10 Comic Books In Mayan Times

He’s a tall, cheeky cartoon rabbit with his own catchphrase and laconic wit who constantly outfoxes his clueless enemies. No, we’re not talking about Bugs Bunny. We’re talking about the star of some of the oldest comic strips in the world: the strips written by the Maya. Plenty of ancient cultures used images to communicate ideas, but Soren Wichmann at Leiden University in the Netherlands maintains that it was the Maya who first developed recognizable comic books. Dating from as early as 650 BC, their drawings contain plenty of motifs that we associate with modern comics. Speech is contained within speech bubbles, smelly things have stink lines hovering above them, motion is represented in an eerily similar way, and there are characters recognizable to a modern audience.
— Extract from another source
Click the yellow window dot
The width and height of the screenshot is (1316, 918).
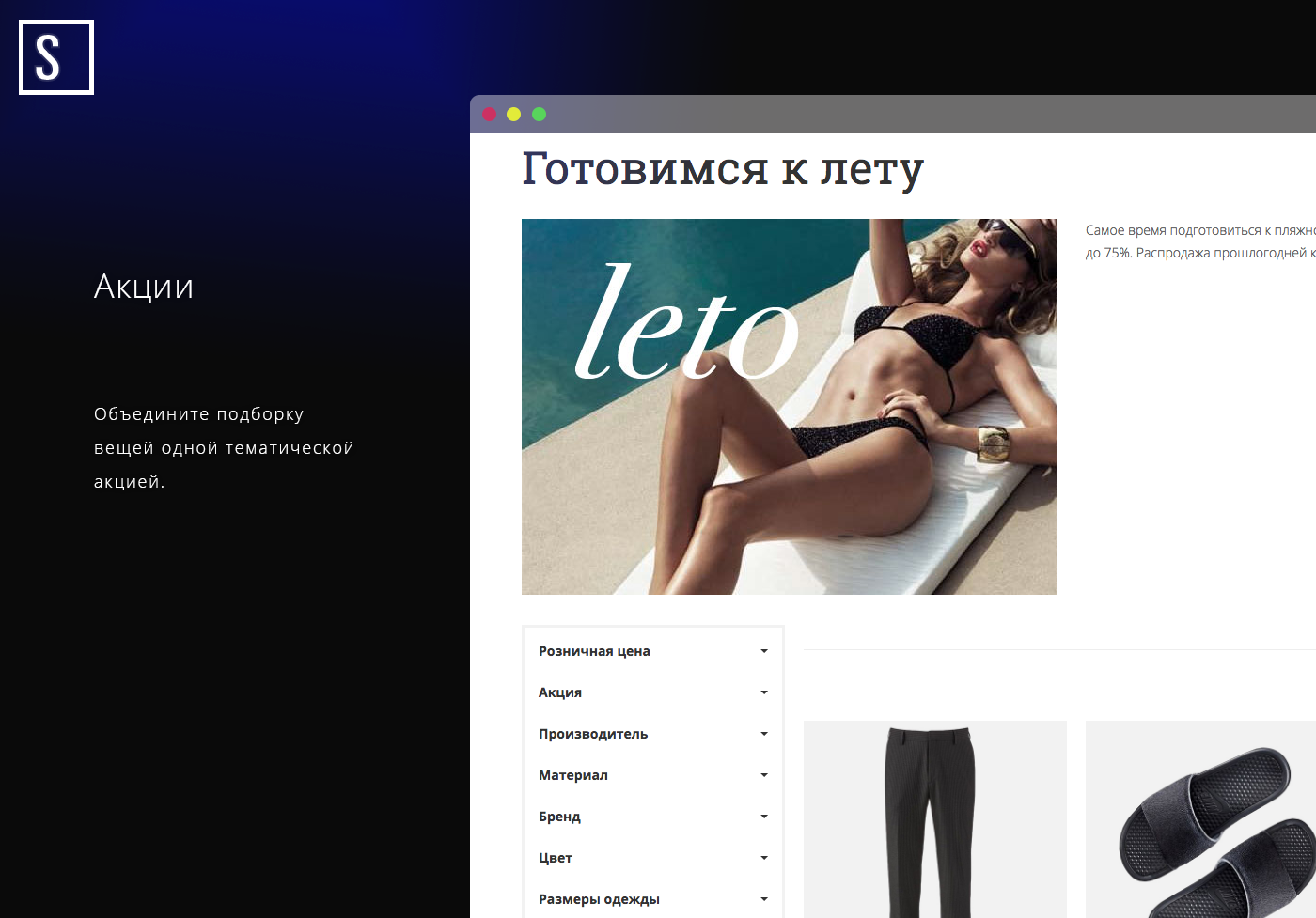coord(513,115)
The most recognizable of these is the trickster rabbit, dubbed by Wichmann as “the Mayan Bugs Bunny.” Like Bugs, he’s flippant, irrepressible, and loves getting into scrapes. Like Bugs, he even has his own catchphrase, although “smell your sweat, wizard penis” is admittedly a long way from “eh, what’s up, Doc?” According to Wichmann, these early comics were highly valued in Mayan times and used as status symbols. A modern comparison would probably be wealthy nerds proudly displaying their mint copies of Action Comics No. 1 in their living rooms.
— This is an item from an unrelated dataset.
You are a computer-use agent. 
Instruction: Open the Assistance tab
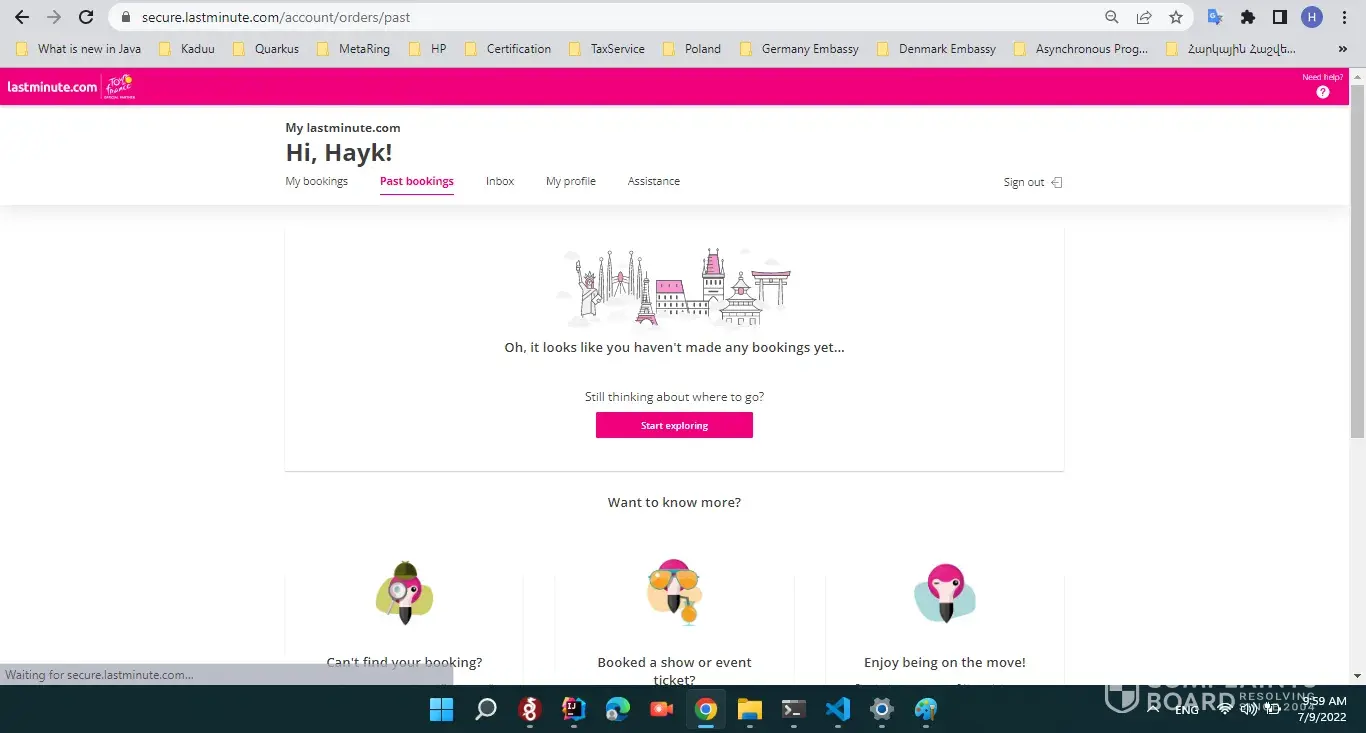[653, 181]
9 Nazi Salutes In 1930s American Schools

A gang of Jewish-American schoolchildren being encouraged to give a Nazi salute to the Stars and Stripes in the 1930s sounds like a badly misjudged joke from an edgy, racial comedy. But that’s exactly what this photo shows. Taken in 1933 or 1934, it comes from a time when Mussolini had been doing the salute for over a decade and Hitler was just starting to climb onto the world stage. In light of the above, you might be wondering why American kids—and specifically Jewish Americans—would want to give a Nazi salute to the flag. But there’s a good reason. It wasn’t a Nazi salute at all. By rights, it should be known as an American salute. The stiff-armed salute that we now associate solely with Hitler was actually an American invention. It emerged in the late 1800s. By the time 1930 rolled around, nearly every child in the country did it in the presence of the flag. It wasn’t until the advent of World War II that the salute began to drop out of American life—for obvious reasons. By VJ Day, it was gone altogether.
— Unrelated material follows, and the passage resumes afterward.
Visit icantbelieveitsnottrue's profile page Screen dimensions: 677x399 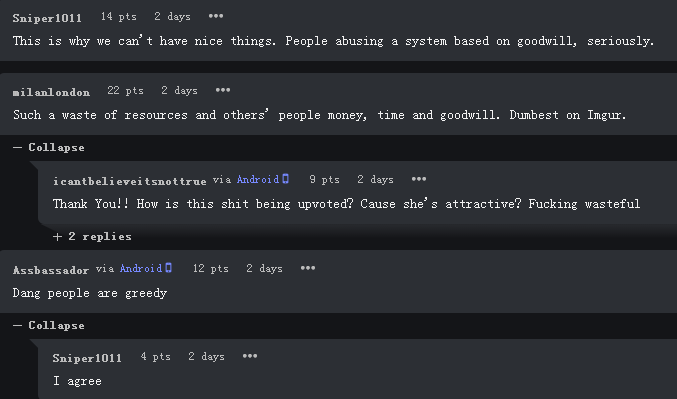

8 Profound F-Bombs Being Dropped In The 13th Century

The f-word is probably the most loved swearword in the English language. It’s also one with quite a history. The first use recorded by the Oxford English Dictionary comes from 1500. Still, most of us probably assume that the more creative uses of the word have only arisen in the last few decades. Most of us would be wrong. You can find profound f-bombs being dropped as far back as 1286. Records of the time are full of people with hilarious names like Henry Fuckebeggar and villages with names like Ric Wyndfuk. Written references to kestrels anoint them with the chuckle-inducing name “windf—kers.” So what gives? Is this all just a cheap joke by some later historians, or were the English spectacularly filthy-minded back then? The answer is far more interesting. In English, “to f—k” something used to mean “to strike” it. Sexual intercourse was designated by the word “swive.” So Henry Fuckebeggar, for example, was a man who probably used to hit the poor. Kestrels were called windf—kers because they “hit” the wind (flew at great speed). It wasn’t until 1373 that the f-word began to change its meaning. In the 16th century, its original usage faded entirely. That we laugh so much at these 13th-century names is merely a product of our own modern—and dirty—minds.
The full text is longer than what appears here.